Though only running for two seasons, the titular BBC programme (renewed the second year by ITC Entertainment) that premiered on this day in 1975 was quite ahead of its time and established among many other tropes the “cold open” scene that preceded the credit sequence, itself boldly a spin-off of a narrative in the Supermarionation production Thunderbirds by the same creative duo Sylvia and Gerry Anderson in non-puppet form. A radioactive waste dump on the far side of the Moon, detected by the research staff at Lunar Base Alpha, experiences a magnetic anomaly, which causes the material to reach critical mass and triggers a thermonuclear explosion 13 September 1999 and propels the Earth’s satellite into deep space.

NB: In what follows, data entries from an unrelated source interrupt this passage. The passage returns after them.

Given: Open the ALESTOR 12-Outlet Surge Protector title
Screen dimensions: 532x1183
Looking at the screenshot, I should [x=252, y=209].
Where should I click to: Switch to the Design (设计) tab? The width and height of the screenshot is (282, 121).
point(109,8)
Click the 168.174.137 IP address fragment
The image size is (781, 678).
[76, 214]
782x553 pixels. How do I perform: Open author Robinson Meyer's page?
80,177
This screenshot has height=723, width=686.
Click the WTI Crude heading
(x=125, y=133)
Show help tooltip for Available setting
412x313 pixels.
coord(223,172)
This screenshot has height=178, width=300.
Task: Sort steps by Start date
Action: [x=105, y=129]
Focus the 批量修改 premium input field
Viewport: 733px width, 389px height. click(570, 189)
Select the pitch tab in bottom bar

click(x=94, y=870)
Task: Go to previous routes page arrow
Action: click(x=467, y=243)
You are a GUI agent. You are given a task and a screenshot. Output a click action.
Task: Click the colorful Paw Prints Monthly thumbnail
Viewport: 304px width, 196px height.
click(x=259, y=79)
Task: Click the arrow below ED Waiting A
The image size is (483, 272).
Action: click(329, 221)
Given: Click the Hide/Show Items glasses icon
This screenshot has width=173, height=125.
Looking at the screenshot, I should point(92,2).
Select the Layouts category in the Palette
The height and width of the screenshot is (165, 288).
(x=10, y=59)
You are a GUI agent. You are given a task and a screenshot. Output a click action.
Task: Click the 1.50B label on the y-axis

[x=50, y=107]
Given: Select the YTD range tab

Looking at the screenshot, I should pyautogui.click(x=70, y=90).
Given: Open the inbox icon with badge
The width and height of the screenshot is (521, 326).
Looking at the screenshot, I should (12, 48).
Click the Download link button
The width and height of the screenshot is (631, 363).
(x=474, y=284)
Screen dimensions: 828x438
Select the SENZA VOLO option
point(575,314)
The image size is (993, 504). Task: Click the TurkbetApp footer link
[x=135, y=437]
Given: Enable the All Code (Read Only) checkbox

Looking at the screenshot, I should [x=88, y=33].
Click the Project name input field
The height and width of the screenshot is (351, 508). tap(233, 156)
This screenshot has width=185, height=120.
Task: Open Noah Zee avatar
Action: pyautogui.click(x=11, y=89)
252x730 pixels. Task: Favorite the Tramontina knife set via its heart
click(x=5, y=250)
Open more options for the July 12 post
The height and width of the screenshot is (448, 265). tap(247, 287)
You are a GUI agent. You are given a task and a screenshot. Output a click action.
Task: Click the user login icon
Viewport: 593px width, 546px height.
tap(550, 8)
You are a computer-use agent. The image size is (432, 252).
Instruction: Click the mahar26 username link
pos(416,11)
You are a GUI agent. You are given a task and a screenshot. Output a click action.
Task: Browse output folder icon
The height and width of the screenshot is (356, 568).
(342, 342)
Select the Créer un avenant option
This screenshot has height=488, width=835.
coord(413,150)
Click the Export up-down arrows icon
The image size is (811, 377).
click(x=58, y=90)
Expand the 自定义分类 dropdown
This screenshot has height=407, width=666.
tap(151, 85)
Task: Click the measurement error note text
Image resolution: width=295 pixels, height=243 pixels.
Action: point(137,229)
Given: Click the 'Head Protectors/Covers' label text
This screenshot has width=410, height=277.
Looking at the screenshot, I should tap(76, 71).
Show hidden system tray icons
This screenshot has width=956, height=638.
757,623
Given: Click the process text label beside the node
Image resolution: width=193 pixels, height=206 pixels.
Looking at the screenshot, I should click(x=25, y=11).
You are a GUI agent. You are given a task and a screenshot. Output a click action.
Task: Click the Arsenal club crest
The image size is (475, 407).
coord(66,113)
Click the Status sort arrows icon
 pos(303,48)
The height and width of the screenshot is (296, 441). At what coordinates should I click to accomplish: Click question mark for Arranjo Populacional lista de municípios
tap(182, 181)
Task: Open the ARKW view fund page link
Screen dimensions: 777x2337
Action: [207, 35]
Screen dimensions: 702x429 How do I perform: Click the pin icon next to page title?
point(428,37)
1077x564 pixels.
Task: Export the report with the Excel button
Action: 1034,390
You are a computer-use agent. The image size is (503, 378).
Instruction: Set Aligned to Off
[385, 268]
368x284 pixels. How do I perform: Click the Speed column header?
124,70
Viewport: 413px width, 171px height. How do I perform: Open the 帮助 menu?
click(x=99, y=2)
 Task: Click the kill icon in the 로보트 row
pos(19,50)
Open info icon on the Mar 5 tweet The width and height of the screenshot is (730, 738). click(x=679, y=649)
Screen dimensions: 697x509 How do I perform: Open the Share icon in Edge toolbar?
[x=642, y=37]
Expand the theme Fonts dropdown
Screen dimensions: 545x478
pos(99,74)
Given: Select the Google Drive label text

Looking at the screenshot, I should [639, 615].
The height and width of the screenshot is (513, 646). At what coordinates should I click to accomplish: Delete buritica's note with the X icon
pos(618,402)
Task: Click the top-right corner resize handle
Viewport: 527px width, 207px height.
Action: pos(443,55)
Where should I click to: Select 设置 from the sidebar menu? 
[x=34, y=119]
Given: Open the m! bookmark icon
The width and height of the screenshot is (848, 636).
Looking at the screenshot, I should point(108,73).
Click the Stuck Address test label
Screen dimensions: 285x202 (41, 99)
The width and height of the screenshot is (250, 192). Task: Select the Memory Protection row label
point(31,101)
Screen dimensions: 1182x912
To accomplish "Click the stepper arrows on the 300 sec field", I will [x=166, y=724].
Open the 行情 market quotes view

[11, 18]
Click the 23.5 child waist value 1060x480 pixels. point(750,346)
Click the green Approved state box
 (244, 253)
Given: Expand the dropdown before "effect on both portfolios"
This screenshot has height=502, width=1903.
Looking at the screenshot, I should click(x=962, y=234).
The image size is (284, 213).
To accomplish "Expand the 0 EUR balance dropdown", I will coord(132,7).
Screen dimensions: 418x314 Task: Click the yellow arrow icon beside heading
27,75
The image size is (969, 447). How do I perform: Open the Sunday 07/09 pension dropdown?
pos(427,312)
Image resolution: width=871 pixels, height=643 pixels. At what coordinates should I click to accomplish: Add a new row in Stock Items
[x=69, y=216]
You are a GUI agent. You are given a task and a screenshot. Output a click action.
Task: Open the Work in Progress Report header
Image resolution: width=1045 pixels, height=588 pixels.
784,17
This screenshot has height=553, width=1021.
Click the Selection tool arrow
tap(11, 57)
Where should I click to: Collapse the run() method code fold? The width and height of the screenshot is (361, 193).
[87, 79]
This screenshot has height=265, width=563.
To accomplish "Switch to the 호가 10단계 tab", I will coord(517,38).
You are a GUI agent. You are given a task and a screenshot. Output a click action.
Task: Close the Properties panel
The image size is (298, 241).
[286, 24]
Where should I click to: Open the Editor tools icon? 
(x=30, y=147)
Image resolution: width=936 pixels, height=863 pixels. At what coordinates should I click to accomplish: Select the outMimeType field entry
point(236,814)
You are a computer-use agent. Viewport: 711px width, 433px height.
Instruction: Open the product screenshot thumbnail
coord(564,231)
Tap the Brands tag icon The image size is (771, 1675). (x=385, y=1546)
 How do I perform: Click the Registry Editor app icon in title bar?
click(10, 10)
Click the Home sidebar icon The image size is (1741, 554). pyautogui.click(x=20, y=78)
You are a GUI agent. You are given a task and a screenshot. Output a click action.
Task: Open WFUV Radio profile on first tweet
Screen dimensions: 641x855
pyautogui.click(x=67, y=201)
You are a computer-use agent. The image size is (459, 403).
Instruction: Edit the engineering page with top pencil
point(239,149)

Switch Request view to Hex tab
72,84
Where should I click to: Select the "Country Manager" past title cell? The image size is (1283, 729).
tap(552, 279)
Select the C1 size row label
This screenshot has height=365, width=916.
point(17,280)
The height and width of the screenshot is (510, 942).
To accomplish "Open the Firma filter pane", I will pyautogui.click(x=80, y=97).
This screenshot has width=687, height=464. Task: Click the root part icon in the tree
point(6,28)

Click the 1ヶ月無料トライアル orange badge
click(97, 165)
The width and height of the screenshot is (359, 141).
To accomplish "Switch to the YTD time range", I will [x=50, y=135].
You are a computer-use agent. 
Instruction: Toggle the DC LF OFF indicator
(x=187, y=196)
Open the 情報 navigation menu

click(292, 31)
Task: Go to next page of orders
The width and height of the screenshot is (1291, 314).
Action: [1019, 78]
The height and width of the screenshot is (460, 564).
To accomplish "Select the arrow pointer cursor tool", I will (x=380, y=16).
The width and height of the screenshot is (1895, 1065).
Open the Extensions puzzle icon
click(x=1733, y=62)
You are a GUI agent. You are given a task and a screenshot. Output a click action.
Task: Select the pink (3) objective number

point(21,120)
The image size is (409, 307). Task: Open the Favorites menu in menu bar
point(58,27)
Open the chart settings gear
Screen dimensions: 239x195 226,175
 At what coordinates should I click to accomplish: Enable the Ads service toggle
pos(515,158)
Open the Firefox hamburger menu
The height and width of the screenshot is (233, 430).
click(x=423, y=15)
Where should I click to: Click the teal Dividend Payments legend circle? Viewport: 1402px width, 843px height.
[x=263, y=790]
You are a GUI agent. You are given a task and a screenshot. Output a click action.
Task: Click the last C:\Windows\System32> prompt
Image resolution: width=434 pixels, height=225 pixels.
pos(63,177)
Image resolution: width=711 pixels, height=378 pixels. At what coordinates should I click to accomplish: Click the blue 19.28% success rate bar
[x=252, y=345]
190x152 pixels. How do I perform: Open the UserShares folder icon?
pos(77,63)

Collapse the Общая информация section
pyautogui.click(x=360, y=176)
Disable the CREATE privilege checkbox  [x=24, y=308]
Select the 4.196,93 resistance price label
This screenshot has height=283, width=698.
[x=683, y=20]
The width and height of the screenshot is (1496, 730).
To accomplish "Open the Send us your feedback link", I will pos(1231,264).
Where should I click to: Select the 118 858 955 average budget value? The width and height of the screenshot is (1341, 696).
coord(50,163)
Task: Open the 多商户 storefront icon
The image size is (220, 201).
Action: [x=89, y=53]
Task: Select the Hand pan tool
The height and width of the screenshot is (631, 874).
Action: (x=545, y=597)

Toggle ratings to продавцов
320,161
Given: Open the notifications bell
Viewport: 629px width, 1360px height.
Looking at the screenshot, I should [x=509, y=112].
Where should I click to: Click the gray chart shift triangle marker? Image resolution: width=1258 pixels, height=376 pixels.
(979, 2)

This spaceship Moon wanders into a black hole and several “space warps” to continue its exploration of the Cosmos.

tales of the old web

Via Web Curios, which has been an absolute wealth of Wunderkammer ideas lately, we discover a repository of the old, weird internet of mostly personal webpages that despite link-rot, abandonment and isolation have endured in a discoverable state since the mid- to late 1990s curated by 404Pagefound, an established source that’s been gathering moribund websites going on seven years but new to us. Browse through the exhibitions—all clickable and not archived—and do some time-travelling in Web 1.0.